The Region of Murcia consists of a single-province, also called Murcia. It lies in the south-east of Spain, sandwiched between Andalusia to the west and Valencia to the north. Murcia has a total population of about 1.4 million, of which almost a third live in the region’s capital, Murcia City. The region enjoys a semi-arid Mediterranean climate with hot summers and mild winters. While the annual mean temperature is 18º, temperatures in summer are frequently above 40º and rainfall throughout the year is extremely low.
Visually, Murcia offers tremendous variety, with strikingly arid landscapes inland contrasting with the beautiful sunny beaches along the coast. Compared with other Spanish destinations, Murcia is still relatively unknown both inside and outside Spain. Perhaps because of this the coastline remains unspoilt and owe can get a glimpse of what the Mediterranean was like before the unbridled development that took place with the advent of tourism.
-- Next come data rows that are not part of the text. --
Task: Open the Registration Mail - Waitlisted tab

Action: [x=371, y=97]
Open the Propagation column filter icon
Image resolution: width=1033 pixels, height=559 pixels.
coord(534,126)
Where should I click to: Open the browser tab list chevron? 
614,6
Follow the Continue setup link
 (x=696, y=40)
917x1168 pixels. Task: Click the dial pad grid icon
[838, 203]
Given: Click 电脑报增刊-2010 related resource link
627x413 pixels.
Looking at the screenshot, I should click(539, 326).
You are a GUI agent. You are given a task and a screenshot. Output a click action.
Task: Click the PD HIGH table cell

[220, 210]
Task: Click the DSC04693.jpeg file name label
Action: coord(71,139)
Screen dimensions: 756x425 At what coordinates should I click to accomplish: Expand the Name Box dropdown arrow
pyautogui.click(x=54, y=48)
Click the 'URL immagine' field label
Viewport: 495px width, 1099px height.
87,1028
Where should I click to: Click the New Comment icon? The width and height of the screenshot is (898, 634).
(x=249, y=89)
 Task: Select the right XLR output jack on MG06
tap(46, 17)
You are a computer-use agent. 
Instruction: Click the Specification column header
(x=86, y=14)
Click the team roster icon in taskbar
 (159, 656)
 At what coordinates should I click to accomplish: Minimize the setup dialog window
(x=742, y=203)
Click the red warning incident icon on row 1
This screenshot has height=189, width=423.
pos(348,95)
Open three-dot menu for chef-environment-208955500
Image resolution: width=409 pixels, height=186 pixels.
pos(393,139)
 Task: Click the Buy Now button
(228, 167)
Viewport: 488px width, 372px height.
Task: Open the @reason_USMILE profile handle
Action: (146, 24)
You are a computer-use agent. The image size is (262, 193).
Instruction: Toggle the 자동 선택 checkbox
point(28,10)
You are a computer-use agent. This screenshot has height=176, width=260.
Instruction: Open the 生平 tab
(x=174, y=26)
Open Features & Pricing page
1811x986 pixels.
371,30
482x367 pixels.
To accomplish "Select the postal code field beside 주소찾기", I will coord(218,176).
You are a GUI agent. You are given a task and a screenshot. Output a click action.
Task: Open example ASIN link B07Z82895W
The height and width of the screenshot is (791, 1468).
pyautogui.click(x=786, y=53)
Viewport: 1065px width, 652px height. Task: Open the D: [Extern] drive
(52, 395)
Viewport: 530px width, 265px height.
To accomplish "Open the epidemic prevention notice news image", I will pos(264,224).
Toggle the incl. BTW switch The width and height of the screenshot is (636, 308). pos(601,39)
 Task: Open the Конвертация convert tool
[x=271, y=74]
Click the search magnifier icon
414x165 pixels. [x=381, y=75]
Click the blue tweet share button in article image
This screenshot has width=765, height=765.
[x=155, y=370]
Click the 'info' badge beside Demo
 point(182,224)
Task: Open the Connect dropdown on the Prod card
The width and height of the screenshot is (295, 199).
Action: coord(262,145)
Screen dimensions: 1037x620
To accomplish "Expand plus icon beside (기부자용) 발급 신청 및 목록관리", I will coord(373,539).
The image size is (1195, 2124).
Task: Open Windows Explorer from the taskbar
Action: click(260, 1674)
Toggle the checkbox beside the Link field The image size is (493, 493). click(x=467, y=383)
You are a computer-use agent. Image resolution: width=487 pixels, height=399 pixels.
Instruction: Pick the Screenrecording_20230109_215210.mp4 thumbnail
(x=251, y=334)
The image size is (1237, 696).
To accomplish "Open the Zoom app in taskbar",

Because of its warm temperatures, the region is ideal for agriculture, although irrigation projects have been necessary due to low rainfall. The agricultural industry has been developed significantly in the last fifty years, and the region is now one of the most important areas in Europe for fresh fruit, vegetables and flowers.
There’s plenty to see and do throughout the region. Of particular interest are the castles dotted throughout the Murcian countryside, especially along the border with Andalusia. Murcia City boasts a magnificent baroque-fronted cathedral and several ancient synagogues. Cartagena in particular is a visitor’s delight with an amphitheatre, churches, museums and enough magnificent architecture to delight the keenest visitor.
Murcia has a strong culinary tradition with many dishes based on fresh ingredients produced locally. With the greatest market gardening produce in all of Europe, Mediterranean vegetables feature prominently, while the region’s coastal location means that a there’s a constant supply of fresh fish and seafood. Traditional dishes include zarangolla (vegetable-based dish), sardinas en salmuera (salted sardines) and pastel de carne (meat pie), as well as a number of rice and meat dishes.
Murcia’s most significant urban centres are Murcia City (population 440,000) and Cartagena. Transport to and from the region is extremely good with airports in Murcia City and in the neighbouring province of Alicante. Cartagena also has an important seaport, and both cities have rail and bus connections to the rest of the region as well as the rest of Spain.